Most RAG tutorials give you basic vector search and call it a day. NoBrainer comes with **production-grade features out of the box**:

### 📊 RecursiveCharacterTextSplitter (Smart Chunking)

Not your average "split every N characters" nonsense. This intelligently splits text by:
1. Paragraphs first (`\n\n`)
2. Then sentences (`.`)
3. Then clauses (`,`)
4. Finally words as a last resort

**Why this matters:** Preserves semantic meaning. You don't get chunks that cut off mid-sentence or split important context.
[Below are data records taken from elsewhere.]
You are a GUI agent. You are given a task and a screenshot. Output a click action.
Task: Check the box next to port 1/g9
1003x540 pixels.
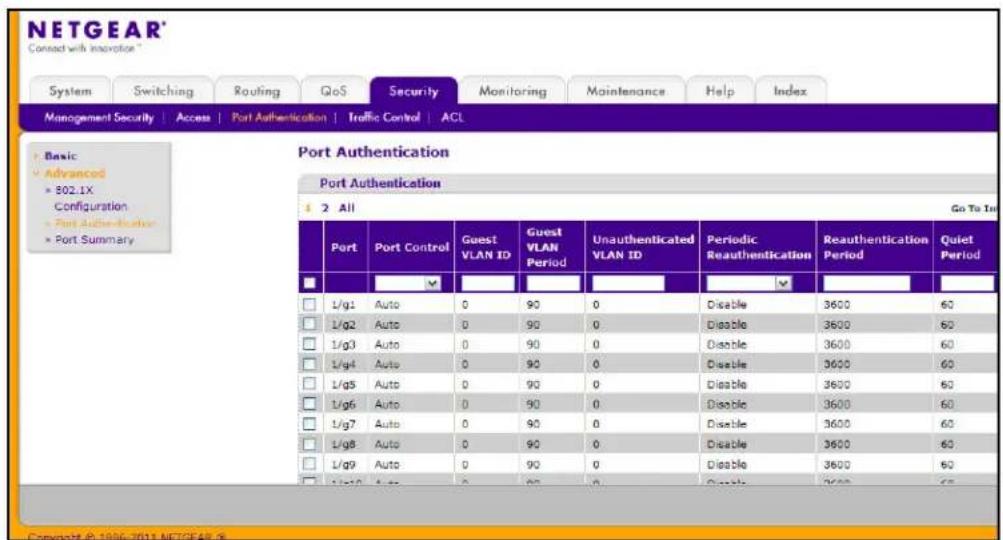point(310,464)
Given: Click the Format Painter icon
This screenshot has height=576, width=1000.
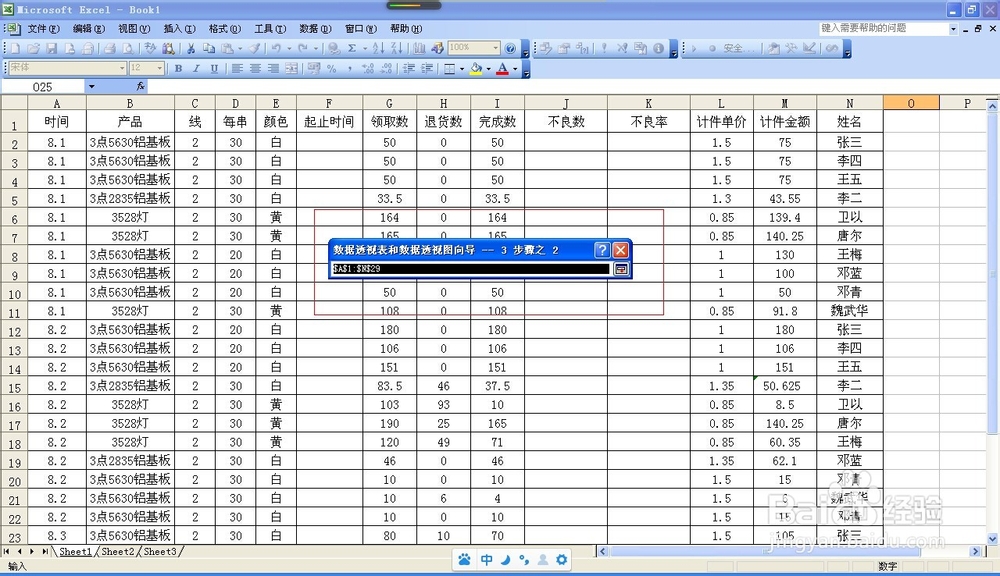Looking at the screenshot, I should 252,46.
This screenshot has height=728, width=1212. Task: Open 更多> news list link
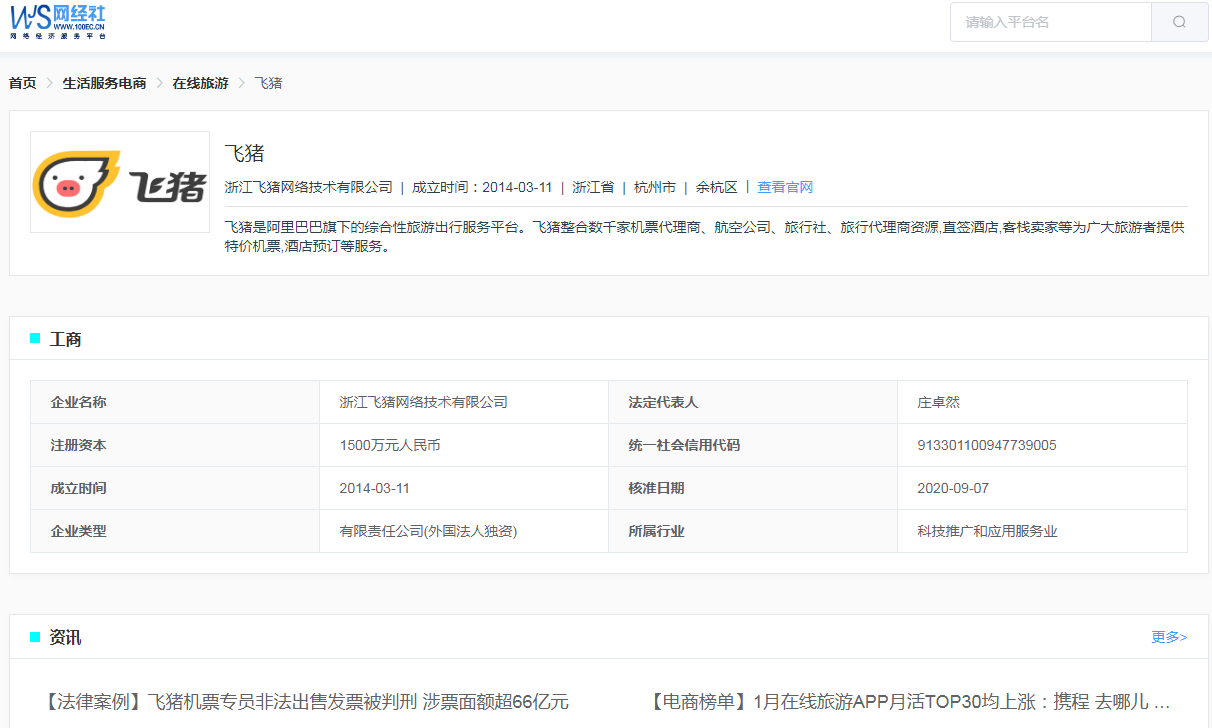1168,637
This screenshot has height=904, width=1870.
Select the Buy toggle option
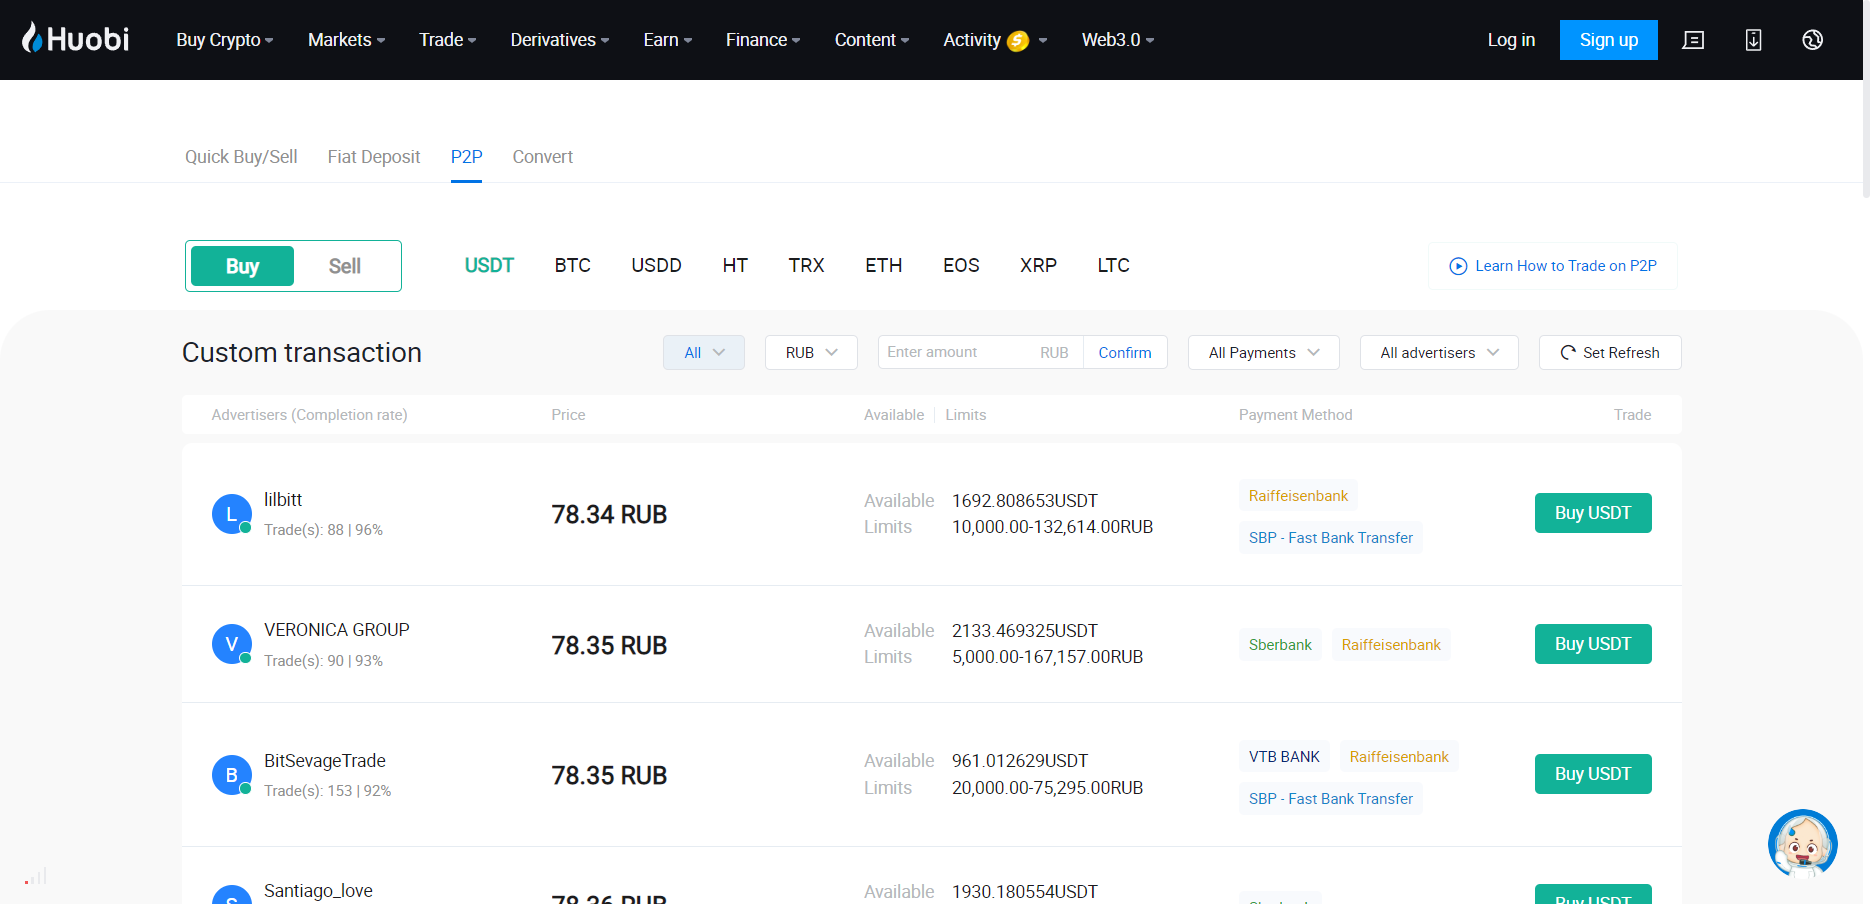242,266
### 🎯 FlashRank Reranking (Better Results)

Every single retrieval automatically:
1. Gets 10 candidate chunks from Pinecone
2. Runs them through FlashRank (`ms-marco-MiniLM-L-12-v2`)
3. Returns only the top 4 most relevant

**Why this matters:** Vector similarity isn't perfect. Reranking catches what embeddings miss, giving you the *actually* relevant results.

### 🧠 Nomic Embeddings (No API Costs)

Uses `nomic-embed-text:v1.5` - one of the best open-source embedding models. Runs locally via Ollama.
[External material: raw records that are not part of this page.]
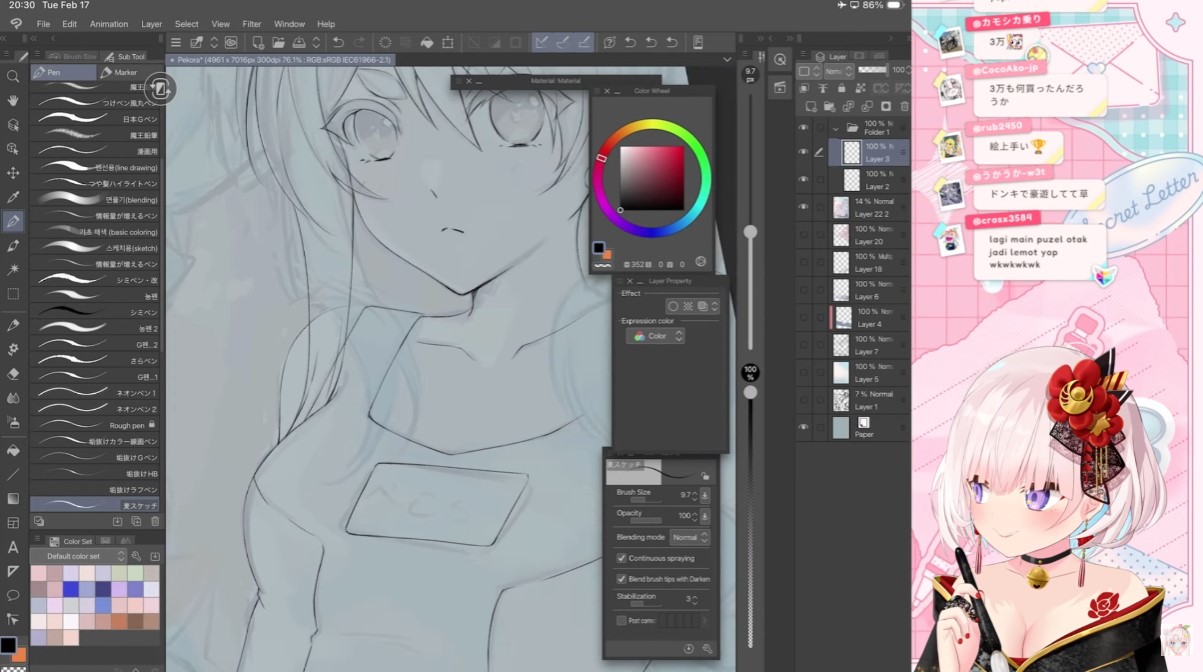Click the Undo arrow in command bar
Screen dimensions: 1203x672
coord(338,42)
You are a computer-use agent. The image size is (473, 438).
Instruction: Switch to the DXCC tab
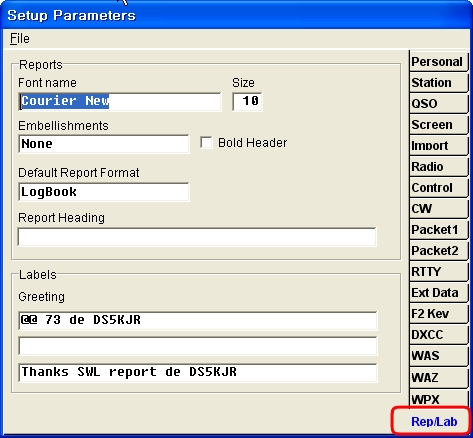(x=439, y=335)
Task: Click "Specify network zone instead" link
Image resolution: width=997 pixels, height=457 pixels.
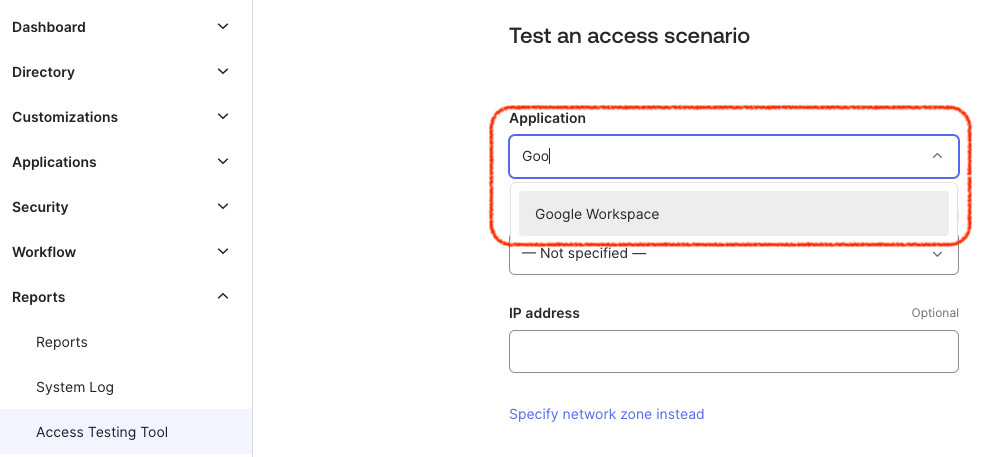Action: click(606, 414)
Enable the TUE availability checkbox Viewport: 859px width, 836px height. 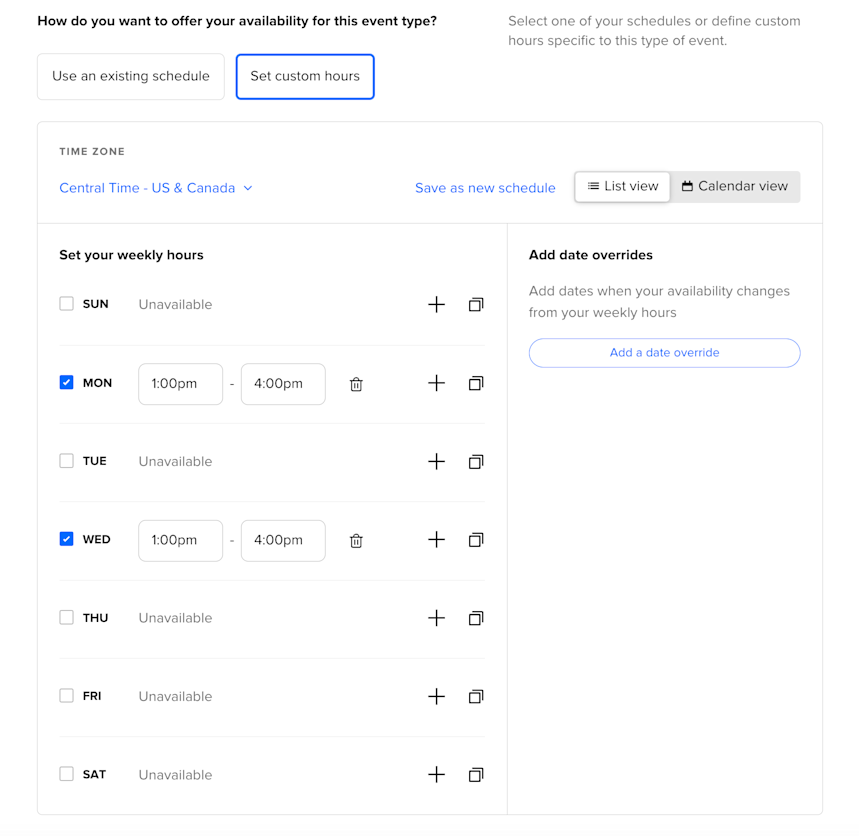click(66, 461)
**Why this matters:** No OpenAI bills. No rate limits. No data leaving your machine. And the quality is genuinely competitive with paid options.

**You get all of this by default.** Zero configuration. Just install and go.

---

## Prerequisites

### 1. Pinecone API Key and Index Name (Required)

Get your free API key from [Pinecone](https://www.pinecone.io/). 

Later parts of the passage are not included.